Using @claude Mentions
Once the workflow is configured, you can summon a review at any point by mentioning @claude in a PR comment:
@claude Can you analyze the performance implications of this change?
I'm specifically wondering about the caching strategy interaction.
@claude Between approach A (lines 45-60) and approach B (lines 62-75),
which would you recommend and why?
This on-demand pattern feels more natural than automatic reviews for all PRs. Even on a solo project — where you're both the PR author and the reviewer — being deliberate about when you ask for a second opinion keeps the feedback loop tight.
Things I Learned After Two Weeks
Cost
API cost per review depends on diff size. Small PRs (under 200 lines changed) cost roughly $0.01–$0.03. For 50 PRs per month on a personal project, that's well under a few dollars. Worth tracking if you have a large team with high PR volume.
Review latency
Large diffs can take 30–60 seconds to process. Not a problem for code quality reviews (the latency is less than making coffee), but worth knowing if you're using this in a fast-moving CI pipeline where job times are tracked.
Tuning the false positive rate
In the first week, I got roughly two "this is intentional but Claude flagged it" comments per day. Each time, I added an entry to the CLAUDE.md "skip these" section. After about 10 additions over two weeks, the false positive rate dropped to near zero. It's an iterative calibration process — expect to spend 15 minutes in the first week updating the policy, then almost nothing after that.

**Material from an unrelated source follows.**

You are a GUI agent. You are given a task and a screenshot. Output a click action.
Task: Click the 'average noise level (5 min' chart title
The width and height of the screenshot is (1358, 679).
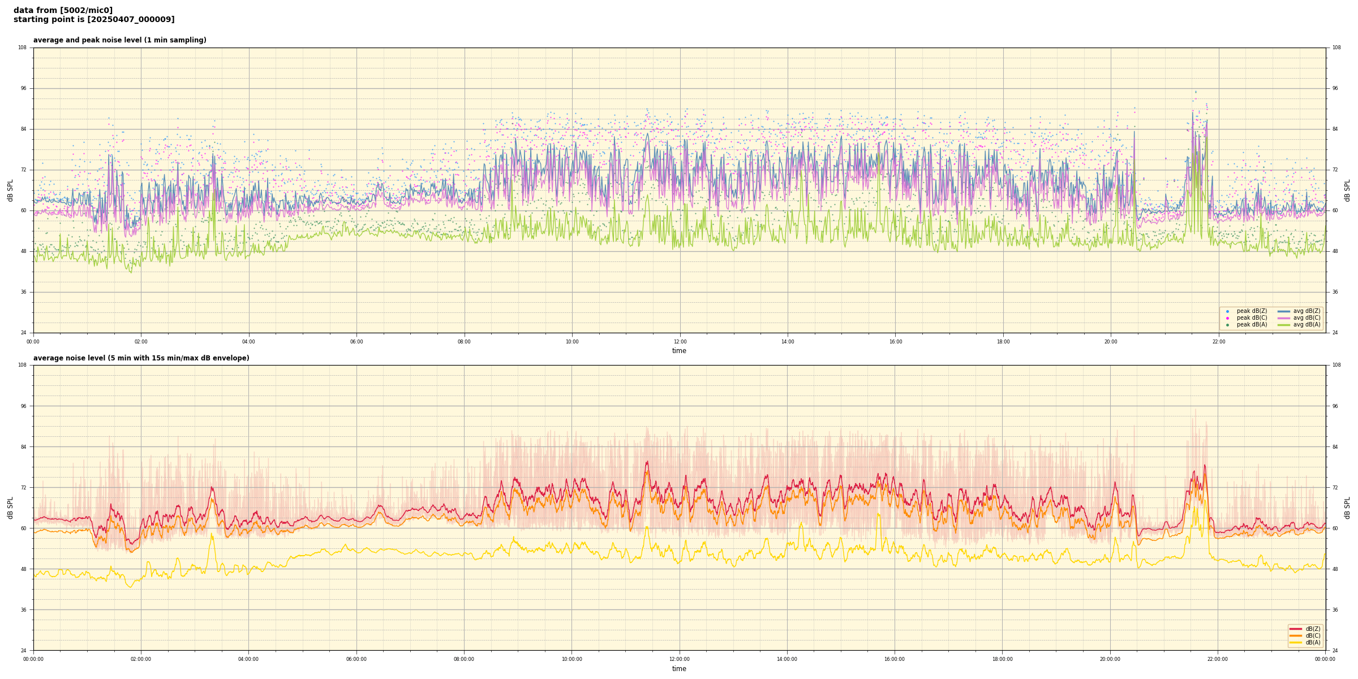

Branch protections pair well with this
If you set up a branch protection rule that requires the Claude review job to pass before merging, you effectively make code review non-optional without adding reviewer overhead. For a solo project where "review" otherwise means "merge it and see," this creates a useful forcing function.
For more advanced patterns combining HTTP hooks with CI triggers, the Claude Code HTTP Hooks and CI/CD integration guide covers multi-step orchestration in detail.
Starting Small
The least-friction way to try this: set up the @claude mention trigger only (remove the pull_request event from the workflow), merge the workflow file, then open any PR and comment @claude anything here worth a second look?
You'll have a working automated reviewer running in about 10 minutes — and the on-demand format means you're in control of when it runs until you decide you want fully automatic reviews.
A Note on What Automated Review Can and Can't Replace
After two weeks, my honest assessment: Claude Code's PR trigger is a useful first-pass filter, not a replacement for human review on anything that matters.
Where it earns its keep is catching the category of mistakes that are obvious in retrospect but easy to miss when you're heads-down writing code. The async-without-await, the unguarded error propagation, the quietly widened type — these are the things a second pair of eyes would catch immediately, but a tired solo developer misses at 11pm. For that specific use case, having an automatic reviewer that runs silently and posts a few targeted comments is genuinely valuable.
What it doesn't replace: architectural judgment, knowledge of your specific codebase history, understanding of the tradeoffs that led to a particular design decision, and the kind of "wait, have we considered X?" questions that come from a human who's been living with the system. For those conversations, you still need people.
The most productive framing I've settled on: Claude Code's PR review is like a spell-checker for logic errors. It catches things that are clearly wrong by the rules of the language and your stated policy. It doesn't catch whether your approach is right for the problem.
That's enough to make it worth setting up — especially for solo projects where the alternative is no review at all.